*** Input Section Begins ***

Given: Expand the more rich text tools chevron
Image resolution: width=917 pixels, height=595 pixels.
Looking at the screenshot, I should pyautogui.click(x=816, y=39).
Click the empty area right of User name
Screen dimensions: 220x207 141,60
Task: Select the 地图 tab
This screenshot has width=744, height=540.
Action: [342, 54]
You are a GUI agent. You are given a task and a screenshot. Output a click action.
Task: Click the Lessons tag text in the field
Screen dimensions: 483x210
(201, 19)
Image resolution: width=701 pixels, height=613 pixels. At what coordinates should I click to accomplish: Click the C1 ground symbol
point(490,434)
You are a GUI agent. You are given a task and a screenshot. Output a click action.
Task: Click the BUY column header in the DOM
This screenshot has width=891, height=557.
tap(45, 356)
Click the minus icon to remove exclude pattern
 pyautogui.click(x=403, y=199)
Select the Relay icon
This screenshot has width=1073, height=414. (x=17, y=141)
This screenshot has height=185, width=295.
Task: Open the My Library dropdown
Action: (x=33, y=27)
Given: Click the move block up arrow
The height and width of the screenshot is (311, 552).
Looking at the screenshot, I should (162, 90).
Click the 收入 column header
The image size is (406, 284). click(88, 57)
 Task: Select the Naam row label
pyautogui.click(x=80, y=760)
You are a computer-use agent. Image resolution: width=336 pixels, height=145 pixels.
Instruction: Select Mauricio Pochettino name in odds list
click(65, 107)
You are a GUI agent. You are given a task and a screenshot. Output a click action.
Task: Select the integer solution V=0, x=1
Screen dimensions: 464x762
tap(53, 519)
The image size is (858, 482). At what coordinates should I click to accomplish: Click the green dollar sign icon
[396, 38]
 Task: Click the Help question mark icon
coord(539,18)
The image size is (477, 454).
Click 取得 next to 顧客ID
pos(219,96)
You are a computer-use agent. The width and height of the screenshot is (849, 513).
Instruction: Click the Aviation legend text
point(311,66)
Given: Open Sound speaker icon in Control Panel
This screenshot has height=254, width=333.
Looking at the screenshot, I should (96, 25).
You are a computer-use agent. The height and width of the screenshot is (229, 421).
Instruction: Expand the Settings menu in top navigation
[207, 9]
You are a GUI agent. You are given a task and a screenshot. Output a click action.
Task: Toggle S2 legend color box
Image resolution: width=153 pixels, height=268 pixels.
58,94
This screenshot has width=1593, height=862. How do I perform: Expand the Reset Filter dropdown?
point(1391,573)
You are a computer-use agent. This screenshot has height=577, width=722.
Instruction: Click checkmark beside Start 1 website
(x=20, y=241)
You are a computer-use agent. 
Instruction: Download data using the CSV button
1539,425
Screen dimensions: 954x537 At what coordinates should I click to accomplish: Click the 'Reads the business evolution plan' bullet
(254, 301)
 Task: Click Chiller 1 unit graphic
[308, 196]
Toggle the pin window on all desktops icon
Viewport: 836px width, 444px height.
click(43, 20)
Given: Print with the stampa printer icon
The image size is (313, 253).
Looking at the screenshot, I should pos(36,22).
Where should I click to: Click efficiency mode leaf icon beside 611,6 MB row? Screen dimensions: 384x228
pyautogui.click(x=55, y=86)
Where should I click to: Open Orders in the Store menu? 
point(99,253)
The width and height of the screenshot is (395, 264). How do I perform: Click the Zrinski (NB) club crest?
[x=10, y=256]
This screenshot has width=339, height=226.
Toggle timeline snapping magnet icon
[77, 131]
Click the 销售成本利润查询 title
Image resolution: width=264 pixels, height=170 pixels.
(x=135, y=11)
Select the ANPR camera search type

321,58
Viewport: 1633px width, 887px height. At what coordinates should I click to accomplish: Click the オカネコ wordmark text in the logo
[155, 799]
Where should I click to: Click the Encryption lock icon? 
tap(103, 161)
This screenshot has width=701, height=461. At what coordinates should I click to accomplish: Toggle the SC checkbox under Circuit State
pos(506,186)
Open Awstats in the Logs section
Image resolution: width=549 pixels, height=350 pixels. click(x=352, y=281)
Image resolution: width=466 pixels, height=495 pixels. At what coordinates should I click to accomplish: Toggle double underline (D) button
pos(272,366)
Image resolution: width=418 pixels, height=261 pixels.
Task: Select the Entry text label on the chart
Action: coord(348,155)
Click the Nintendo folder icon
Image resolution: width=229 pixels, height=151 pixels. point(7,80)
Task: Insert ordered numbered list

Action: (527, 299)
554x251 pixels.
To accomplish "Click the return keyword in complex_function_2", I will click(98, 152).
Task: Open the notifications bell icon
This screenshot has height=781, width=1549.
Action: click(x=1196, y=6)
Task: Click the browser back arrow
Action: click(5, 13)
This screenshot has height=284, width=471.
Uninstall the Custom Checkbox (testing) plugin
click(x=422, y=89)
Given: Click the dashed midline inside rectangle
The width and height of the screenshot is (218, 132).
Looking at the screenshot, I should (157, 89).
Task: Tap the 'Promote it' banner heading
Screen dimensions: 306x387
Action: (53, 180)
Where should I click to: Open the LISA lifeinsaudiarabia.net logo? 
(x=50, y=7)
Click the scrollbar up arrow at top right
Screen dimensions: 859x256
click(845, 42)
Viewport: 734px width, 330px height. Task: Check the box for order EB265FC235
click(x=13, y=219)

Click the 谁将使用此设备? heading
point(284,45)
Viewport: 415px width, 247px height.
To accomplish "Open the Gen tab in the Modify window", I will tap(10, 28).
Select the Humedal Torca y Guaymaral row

*** Input Section Ends ***

● Problem
Could you copy each line in the listing above that includes the word "computer"?

● Exercise solution
You are a computer-use agent. Image resolution: width=336 pixels, height=145 pixels.
You are a computer-use agent. The width and height of the screenshot is (849, 513).
You are a computer-use agent. The height and width of the screenshot is (229, 421).
You are a computer-use agent. This screenshot has height=577, width=722.
You are a computer-use agent. 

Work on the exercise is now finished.